Nel corso degli ultimi anni, la globalizzazione ed il conseguente sviluppo degli scambi internazionali hanno richiesto, ad un numero sempre maggiore di aziende, di avere presidi anche al di fuori dei confini nazionali. Per questo, non sono pochi i manager che sono partiti per rappresentare e trasmettere a tutto il personale del paese prescelto le best practice, la cultura ed i valori aziendali. Secondo recenti dati Inps, il numero di manager italiani espatriati all’estero è aumentato di circa il 30% rispetto allo scorso decennio. E questo numero è destinato a crescere ancora.
“La presenza di uno o più expatriate – dichiara Stefano Ferrinda, Global Account Manager di Hunters Group, società di ricerca e selezione di personale altamente qualificato – si rivela fondamentale perché rappresenta un vero e proprio strumento di integrazione e coordinamento, il cui obiettivo è quello di soddisfare le aspettative di internazionalizzazione della casa madre. Le aree geografiche nelle quali vi è una maggiore richiesta sono il Nord America, l’area EMEA e quella APAC; i settori più interessanti per i candidati italiani sono, invece, l’oil&gas, l’energy, l’engineering ed il construction.
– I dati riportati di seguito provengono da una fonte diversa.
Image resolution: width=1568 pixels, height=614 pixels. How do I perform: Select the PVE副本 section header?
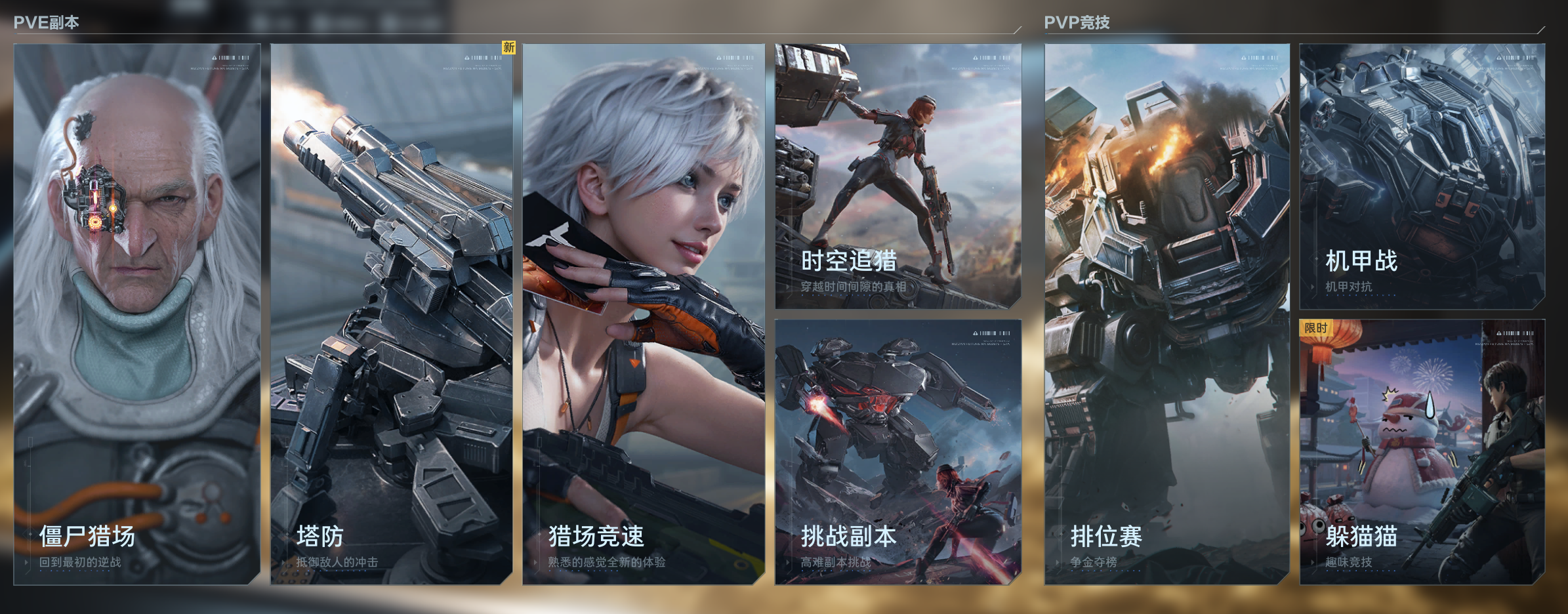click(45, 21)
La selezione di queste figure gioca un ruolo decisivo poiché, dalla scelta della risorsa, dipende il successo, il rallentamento o persino il fallimento dell’intero processo di internazionalizzazione. Un esito negativo si tramuterebbe automaticamente in un inutile dispendio risorse, anche economiche. “Per evitare di correre questo rischio – aggiunge Stefano Ferrinda – sempre più aziende si affidano a società di head hunting e consulenza aziendale che, con la propria esperienza e le proprie competenze nelle attività di ricerca e selezione, riescono ad individuare le figure più adatte al ruolo, limitando notevolmente le possibilità di fallimento”.
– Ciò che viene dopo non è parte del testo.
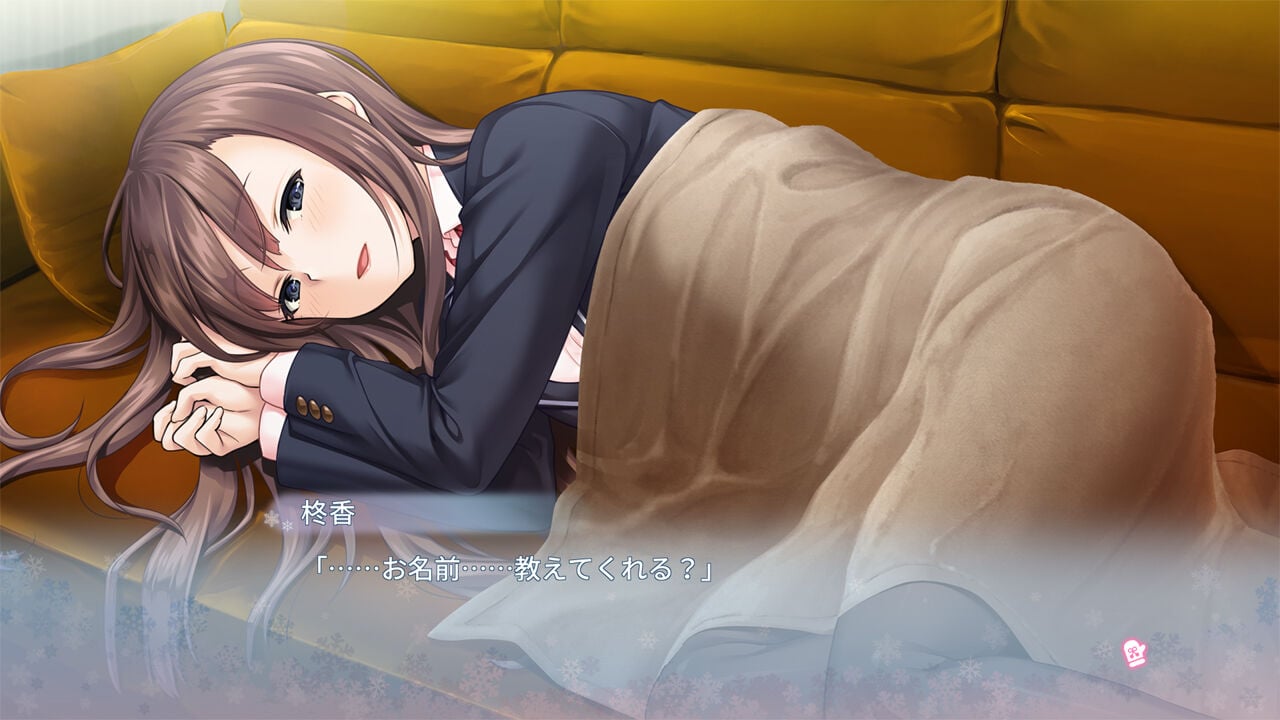The width and height of the screenshot is (1280, 720).
Task: Click the snowflake decoration beside 柊香 name
Action: tap(272, 520)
Ma quali sono i requisiti fondamentali che devono essere presi in considerazione nella selezione dell’expatriate? Sebbene sia riconosciuta, naturalmente, l’importanza delle competenze professionali e linguistiche del candidato, una maggiore importanza viene attribuita alle soft skill, ad esempio la capacità di comprendere le differenze culturali, di adattarsi a cambiamenti drastici e repentini, di relazione e di ascolto. Si tratta dunque di caratteristiche dell’individuo che, a differenza delle componenti più hard del ruolo, non possono essere acquisite, almeno non nel breve-medio termine. L’approccio del candidato deve essere internazionale, senza tralasciare flessibilità, intelligenza emotiva, sensibilità culturale e capacità di gestire situazioni di stress elevato.
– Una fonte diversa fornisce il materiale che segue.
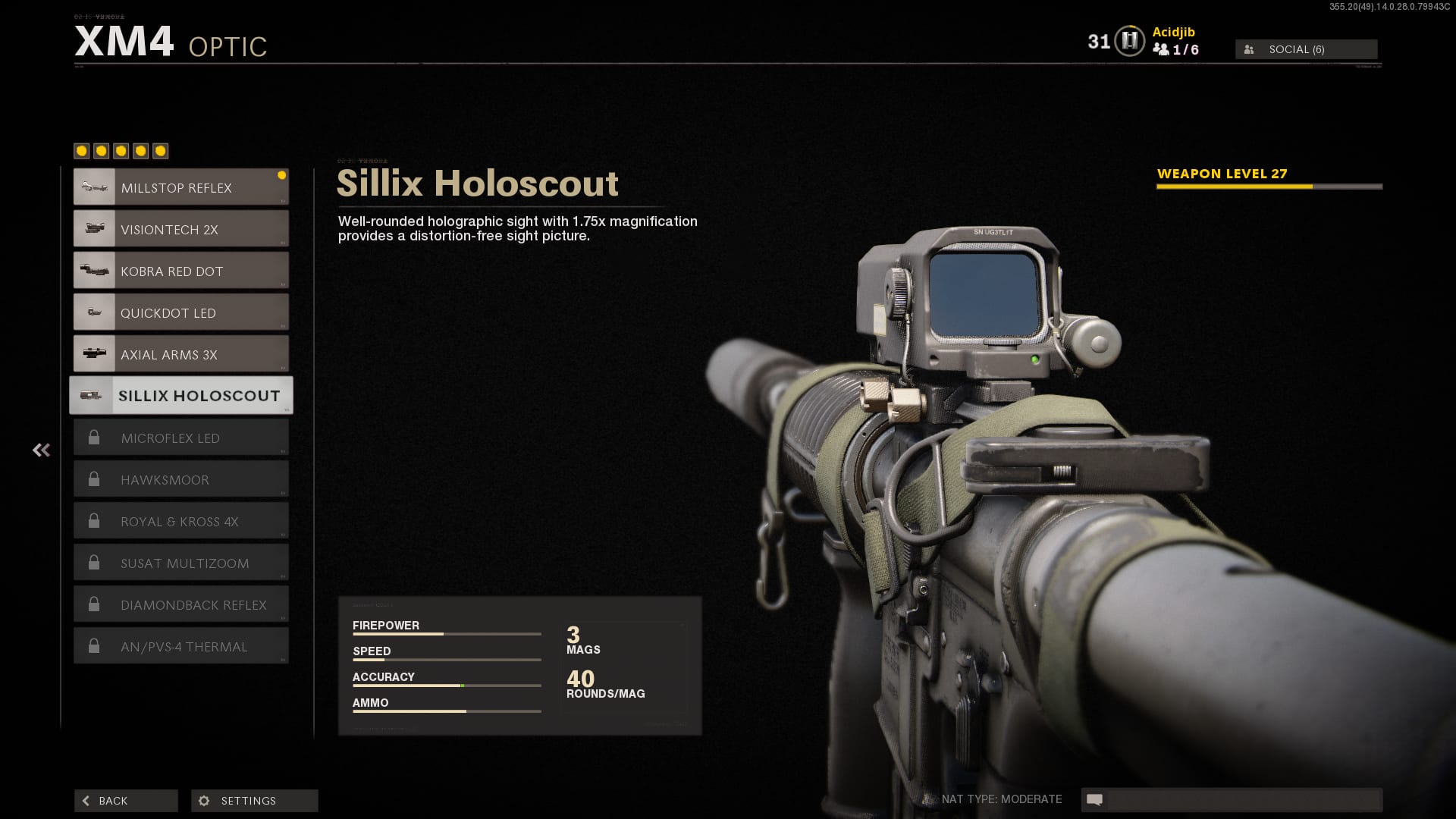Choose the locked Hawksmoor optic

point(180,479)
Un altro aspetto che deve essere analizzato con estrema attenzione, poi, è legato alle aspettative nei confronti di un’esperienza all’estero, le motivazioni che spingono a valutare una simile opportunità lavorativa, la durata dell’incarico e le differenze culturali, politiche, economiche ed ambientali rispetto al Paese di origine. Sono tutti elementi che hanno un grande impatto, anche perché coinvolgo non solo il candidato, ma anche un eventuale nucleo famigliare che potrebbe partire con lui.